▸ What you will do: Below are some entries. Transcribe the lines from the one holding "Close the PDF viewer with the blue X" to the one holding "Change the currency from GBP", inclusive, but not the pictures among them.

▸ Data extract:
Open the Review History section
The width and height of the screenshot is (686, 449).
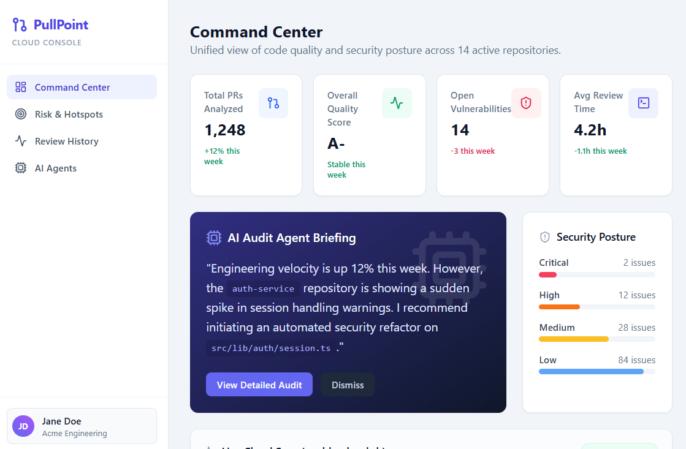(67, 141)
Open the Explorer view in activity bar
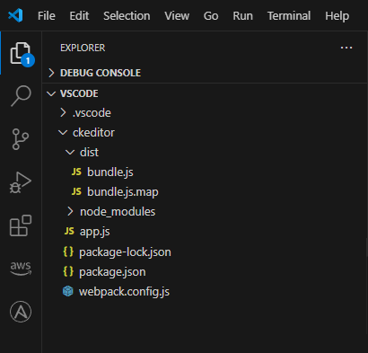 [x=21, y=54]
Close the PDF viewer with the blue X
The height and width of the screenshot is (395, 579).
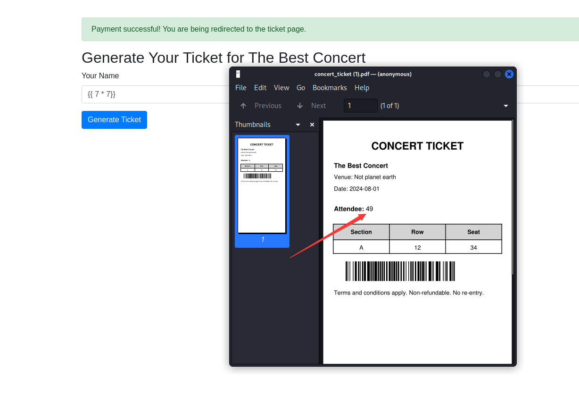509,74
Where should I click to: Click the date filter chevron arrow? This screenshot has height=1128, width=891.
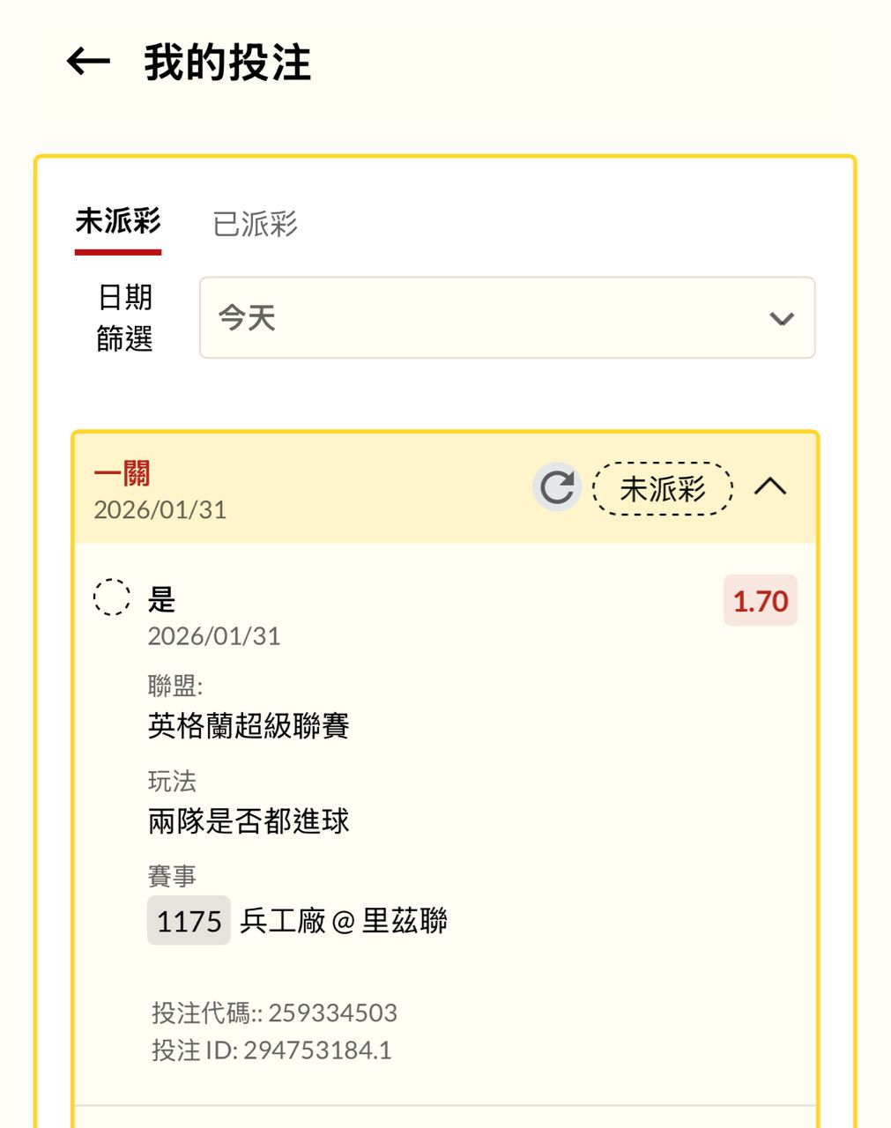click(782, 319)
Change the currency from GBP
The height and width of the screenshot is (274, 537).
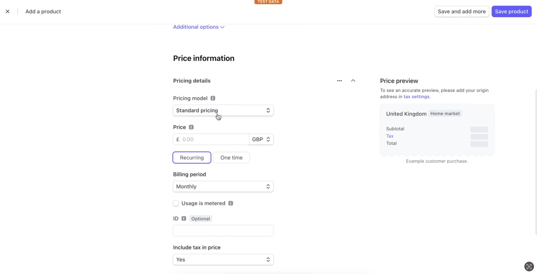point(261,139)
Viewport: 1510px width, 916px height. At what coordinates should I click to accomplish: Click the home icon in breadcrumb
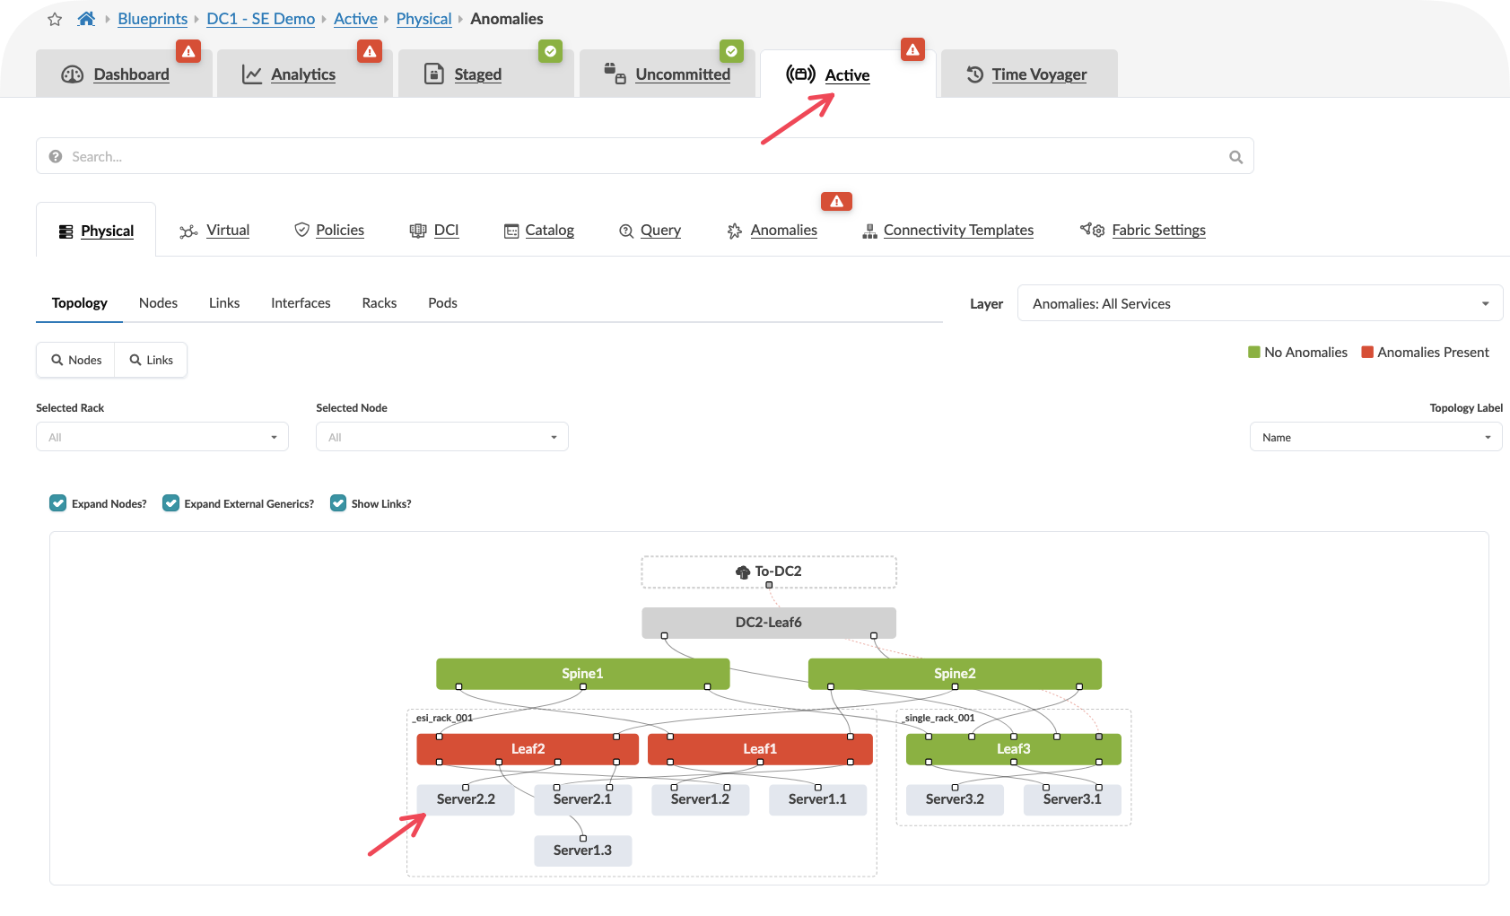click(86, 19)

* * *

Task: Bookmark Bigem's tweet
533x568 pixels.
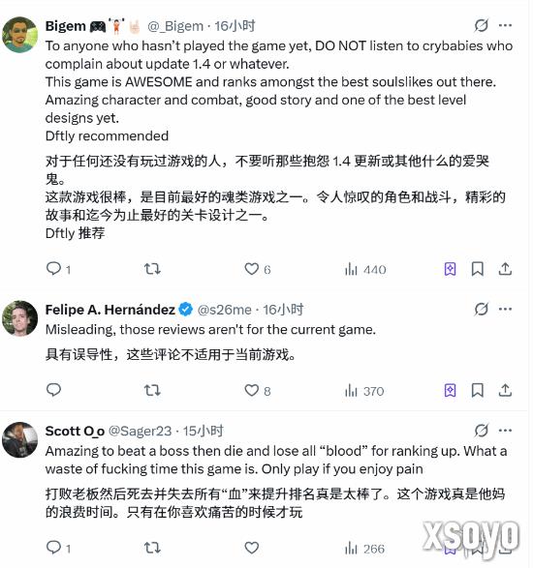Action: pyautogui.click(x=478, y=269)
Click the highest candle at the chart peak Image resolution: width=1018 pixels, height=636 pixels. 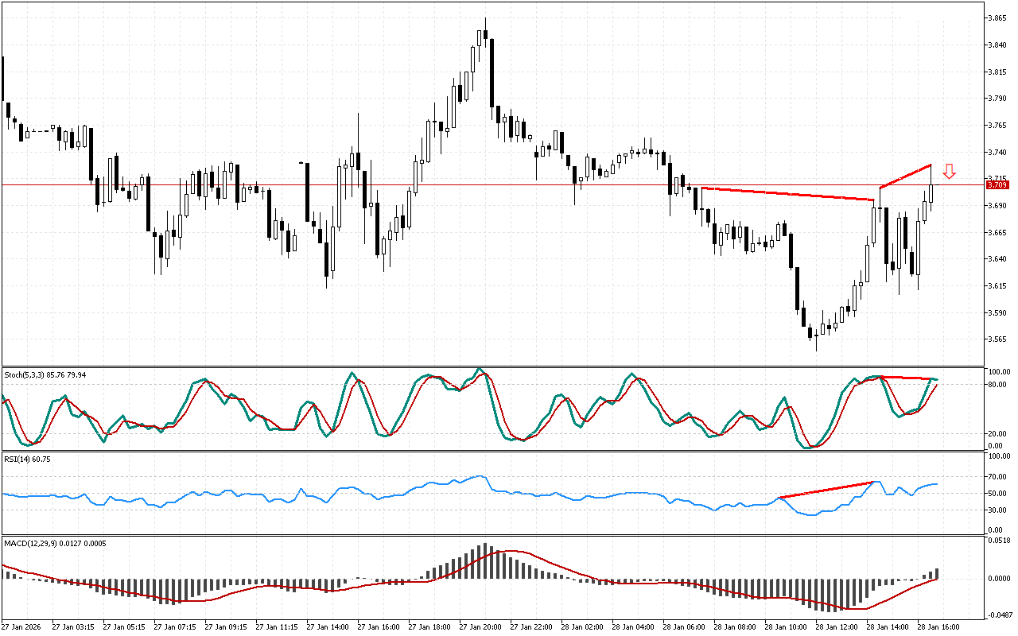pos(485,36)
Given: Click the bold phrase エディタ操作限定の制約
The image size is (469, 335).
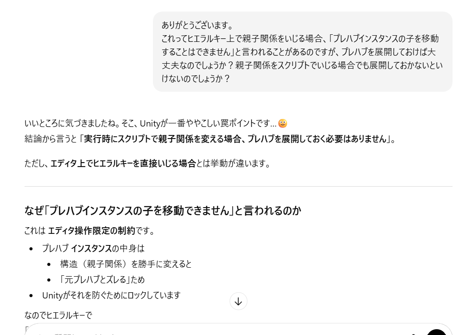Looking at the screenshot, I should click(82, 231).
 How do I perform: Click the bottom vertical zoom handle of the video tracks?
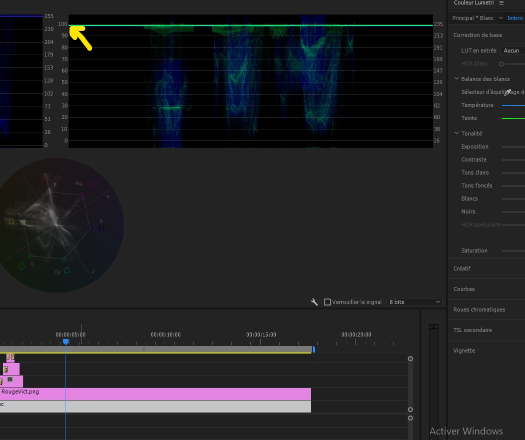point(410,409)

▸ Response to this task:
Close the PDF viewer with the blue X
The height and width of the screenshot is (395, 579).
509,74
Where should I click to: Click the date filter chevron arrow? This screenshot has height=1128, width=891.
click(782, 319)
Change the currency from GBP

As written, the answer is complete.